To do.
For this exercise, restate word for word only the lines from the first line of the data to the line containing "Task: Click the 保存 button".
******
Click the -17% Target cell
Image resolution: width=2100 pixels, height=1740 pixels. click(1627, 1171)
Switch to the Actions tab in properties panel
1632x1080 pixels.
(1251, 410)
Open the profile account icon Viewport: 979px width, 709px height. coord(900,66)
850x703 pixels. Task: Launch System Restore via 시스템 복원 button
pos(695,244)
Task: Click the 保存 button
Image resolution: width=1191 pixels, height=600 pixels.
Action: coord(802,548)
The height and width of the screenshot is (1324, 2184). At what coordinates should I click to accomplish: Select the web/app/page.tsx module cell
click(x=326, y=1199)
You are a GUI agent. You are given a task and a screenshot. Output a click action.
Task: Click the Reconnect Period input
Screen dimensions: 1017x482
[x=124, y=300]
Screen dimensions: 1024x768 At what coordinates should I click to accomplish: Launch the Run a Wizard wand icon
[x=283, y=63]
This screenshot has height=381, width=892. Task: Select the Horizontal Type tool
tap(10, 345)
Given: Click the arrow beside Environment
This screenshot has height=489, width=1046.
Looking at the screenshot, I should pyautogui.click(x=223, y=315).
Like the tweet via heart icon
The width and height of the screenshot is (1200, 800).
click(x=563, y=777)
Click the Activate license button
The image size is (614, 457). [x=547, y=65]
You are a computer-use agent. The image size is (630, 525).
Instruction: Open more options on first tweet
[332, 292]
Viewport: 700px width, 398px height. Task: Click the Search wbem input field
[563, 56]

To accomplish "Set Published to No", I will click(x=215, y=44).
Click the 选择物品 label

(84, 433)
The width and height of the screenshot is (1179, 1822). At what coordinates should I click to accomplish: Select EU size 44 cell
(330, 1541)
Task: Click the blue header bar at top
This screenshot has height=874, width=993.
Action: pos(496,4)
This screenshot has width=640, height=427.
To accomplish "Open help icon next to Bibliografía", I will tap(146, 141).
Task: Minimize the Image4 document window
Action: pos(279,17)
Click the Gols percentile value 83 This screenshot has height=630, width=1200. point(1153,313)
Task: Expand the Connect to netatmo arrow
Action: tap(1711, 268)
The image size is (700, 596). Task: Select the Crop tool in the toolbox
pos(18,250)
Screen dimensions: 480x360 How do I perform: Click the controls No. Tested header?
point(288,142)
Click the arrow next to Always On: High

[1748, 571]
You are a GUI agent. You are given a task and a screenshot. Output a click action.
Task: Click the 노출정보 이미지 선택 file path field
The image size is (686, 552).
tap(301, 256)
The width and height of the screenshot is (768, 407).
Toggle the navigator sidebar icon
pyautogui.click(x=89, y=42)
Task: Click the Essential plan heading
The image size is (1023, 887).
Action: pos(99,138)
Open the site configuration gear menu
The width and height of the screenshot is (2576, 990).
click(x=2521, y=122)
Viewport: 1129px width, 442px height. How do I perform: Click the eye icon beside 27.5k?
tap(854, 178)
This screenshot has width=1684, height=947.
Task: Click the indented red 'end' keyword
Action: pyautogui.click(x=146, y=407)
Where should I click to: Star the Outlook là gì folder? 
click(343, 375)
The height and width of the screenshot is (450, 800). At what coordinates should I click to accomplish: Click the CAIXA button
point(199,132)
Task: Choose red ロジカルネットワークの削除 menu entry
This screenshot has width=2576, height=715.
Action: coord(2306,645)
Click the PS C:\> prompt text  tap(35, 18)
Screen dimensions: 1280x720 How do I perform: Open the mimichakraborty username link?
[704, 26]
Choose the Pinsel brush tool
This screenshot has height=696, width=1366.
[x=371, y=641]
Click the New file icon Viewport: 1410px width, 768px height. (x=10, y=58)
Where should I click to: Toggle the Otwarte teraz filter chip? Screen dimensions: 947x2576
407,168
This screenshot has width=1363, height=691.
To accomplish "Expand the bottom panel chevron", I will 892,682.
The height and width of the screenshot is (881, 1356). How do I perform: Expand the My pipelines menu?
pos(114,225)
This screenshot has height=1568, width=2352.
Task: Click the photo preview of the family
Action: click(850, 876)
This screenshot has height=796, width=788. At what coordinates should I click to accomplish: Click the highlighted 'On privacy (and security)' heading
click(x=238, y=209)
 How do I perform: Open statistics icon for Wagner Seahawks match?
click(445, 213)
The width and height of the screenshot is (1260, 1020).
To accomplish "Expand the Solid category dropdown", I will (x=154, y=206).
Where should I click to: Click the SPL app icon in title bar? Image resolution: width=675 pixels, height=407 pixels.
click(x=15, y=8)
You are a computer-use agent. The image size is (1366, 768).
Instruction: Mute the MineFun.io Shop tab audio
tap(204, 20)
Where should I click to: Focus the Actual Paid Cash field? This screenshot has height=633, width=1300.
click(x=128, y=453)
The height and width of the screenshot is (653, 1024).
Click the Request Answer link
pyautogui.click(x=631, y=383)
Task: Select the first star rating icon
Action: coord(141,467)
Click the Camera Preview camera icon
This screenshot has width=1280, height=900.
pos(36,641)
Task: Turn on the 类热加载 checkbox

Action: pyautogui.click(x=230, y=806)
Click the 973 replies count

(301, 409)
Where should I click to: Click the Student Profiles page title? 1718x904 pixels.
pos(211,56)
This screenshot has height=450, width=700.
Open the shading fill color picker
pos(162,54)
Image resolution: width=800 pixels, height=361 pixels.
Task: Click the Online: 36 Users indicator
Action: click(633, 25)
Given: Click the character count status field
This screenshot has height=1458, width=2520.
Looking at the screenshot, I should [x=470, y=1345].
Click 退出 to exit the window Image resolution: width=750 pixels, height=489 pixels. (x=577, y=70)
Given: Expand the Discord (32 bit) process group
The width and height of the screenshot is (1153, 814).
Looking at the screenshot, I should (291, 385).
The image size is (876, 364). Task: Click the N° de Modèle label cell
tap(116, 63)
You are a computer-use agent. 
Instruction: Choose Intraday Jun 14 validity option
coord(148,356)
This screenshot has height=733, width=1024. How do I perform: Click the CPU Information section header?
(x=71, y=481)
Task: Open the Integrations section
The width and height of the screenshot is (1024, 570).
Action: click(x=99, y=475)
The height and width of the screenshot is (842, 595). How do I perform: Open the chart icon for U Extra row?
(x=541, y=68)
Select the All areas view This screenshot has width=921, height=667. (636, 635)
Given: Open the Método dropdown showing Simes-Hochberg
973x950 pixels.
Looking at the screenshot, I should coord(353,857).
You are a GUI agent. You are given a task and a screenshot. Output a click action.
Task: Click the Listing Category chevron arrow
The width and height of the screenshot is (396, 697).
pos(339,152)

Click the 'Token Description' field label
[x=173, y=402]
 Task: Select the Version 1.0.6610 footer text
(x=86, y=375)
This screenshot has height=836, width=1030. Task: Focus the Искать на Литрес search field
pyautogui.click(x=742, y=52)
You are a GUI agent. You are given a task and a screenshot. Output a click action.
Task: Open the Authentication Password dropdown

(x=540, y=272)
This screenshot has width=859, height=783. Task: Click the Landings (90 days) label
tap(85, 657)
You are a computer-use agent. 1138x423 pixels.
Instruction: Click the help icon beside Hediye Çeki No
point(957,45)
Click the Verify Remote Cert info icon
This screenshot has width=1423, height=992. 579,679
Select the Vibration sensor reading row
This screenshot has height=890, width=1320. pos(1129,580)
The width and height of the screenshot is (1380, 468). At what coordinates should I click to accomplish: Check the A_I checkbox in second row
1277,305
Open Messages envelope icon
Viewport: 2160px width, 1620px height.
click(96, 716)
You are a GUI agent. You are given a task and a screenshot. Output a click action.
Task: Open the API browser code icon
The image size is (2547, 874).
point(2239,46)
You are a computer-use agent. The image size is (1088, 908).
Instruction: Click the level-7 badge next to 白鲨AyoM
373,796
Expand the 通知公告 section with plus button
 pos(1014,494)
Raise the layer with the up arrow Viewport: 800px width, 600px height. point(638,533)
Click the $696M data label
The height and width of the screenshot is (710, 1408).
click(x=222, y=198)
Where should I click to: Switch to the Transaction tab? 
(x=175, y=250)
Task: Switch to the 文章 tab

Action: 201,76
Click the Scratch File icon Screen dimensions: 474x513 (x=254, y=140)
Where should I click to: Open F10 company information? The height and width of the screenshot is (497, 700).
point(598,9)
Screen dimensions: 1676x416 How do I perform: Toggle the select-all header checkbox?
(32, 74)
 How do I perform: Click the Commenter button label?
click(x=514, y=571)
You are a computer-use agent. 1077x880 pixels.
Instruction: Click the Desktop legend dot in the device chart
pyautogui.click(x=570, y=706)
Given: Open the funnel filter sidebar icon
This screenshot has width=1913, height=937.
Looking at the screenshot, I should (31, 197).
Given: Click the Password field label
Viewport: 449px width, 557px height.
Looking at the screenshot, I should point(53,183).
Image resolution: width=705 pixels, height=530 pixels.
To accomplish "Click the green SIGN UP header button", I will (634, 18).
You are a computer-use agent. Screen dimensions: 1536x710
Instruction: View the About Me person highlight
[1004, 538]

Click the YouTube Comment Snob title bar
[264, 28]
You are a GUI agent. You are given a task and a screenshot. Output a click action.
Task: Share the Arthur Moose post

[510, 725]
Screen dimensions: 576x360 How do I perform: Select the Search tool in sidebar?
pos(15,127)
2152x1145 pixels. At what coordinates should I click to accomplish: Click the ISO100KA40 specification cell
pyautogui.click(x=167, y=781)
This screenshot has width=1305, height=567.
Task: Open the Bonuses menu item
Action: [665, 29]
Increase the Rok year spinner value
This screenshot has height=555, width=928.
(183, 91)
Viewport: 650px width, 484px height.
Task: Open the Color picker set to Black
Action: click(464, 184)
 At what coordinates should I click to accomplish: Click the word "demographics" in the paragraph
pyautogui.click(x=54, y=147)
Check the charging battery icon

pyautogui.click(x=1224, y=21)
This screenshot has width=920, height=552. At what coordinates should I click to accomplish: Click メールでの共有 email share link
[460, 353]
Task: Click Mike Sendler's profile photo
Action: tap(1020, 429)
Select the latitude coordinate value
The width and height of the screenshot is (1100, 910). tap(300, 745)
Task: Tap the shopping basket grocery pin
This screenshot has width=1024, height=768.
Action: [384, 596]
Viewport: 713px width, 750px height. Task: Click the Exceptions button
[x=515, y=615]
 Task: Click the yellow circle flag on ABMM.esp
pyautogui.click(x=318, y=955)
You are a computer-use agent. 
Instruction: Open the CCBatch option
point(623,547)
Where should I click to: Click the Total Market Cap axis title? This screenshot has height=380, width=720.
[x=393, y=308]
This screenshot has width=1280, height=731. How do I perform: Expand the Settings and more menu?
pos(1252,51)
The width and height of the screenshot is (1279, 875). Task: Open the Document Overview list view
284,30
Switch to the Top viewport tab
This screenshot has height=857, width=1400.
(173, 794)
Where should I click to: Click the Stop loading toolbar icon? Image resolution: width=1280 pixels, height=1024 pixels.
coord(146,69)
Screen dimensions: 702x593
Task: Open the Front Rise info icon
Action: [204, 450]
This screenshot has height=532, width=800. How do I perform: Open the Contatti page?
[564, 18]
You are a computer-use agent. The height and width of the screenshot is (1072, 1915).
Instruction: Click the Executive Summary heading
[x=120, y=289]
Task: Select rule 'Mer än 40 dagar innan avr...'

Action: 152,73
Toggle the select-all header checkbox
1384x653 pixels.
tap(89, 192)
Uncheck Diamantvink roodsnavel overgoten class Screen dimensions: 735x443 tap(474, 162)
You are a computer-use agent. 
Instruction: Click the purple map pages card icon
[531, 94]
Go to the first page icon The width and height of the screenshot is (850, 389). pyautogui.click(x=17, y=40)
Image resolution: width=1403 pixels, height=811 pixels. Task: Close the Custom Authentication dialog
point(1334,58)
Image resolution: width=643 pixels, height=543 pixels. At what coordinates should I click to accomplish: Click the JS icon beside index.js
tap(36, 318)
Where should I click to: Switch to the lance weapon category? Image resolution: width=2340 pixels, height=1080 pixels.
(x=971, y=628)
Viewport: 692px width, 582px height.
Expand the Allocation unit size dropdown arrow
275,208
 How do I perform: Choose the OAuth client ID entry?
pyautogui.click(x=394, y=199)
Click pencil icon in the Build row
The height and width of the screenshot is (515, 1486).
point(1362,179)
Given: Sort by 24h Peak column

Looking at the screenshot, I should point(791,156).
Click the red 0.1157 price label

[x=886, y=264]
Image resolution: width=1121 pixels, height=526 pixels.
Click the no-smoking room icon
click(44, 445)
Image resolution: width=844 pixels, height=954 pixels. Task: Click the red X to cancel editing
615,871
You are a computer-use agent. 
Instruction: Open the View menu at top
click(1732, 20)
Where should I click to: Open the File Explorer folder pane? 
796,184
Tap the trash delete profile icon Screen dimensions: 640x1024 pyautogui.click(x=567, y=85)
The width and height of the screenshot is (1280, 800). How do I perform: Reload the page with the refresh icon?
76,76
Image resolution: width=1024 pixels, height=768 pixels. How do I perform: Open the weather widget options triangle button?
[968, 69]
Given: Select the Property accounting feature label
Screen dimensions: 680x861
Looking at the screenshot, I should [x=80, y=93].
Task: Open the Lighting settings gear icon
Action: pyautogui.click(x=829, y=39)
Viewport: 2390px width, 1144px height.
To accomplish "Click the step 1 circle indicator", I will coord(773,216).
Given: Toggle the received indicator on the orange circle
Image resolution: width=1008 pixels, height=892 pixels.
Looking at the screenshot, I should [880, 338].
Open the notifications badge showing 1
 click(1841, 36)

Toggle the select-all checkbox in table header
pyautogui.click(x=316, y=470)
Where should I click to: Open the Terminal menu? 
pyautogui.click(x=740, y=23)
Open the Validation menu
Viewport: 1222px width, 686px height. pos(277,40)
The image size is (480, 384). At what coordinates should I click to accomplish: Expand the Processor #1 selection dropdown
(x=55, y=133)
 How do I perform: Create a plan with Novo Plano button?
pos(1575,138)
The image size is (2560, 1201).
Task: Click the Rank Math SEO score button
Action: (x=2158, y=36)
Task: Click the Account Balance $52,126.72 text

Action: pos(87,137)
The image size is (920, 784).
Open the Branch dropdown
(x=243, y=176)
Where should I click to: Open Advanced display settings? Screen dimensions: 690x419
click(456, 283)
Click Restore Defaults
******
Response to this task.
Click the -17% Target cell
Image resolution: width=2100 pixels, height=1740 pixels. click(1627, 1171)
Switch to the Actions tab in properties panel
1632x1080 pixels.
(1251, 410)
Open the profile account icon Viewport: 979px width, 709px height. coord(900,66)
850x703 pixels. Task: Launch System Restore via 시스템 복원 button
pos(695,244)
Task: Click the 保存 button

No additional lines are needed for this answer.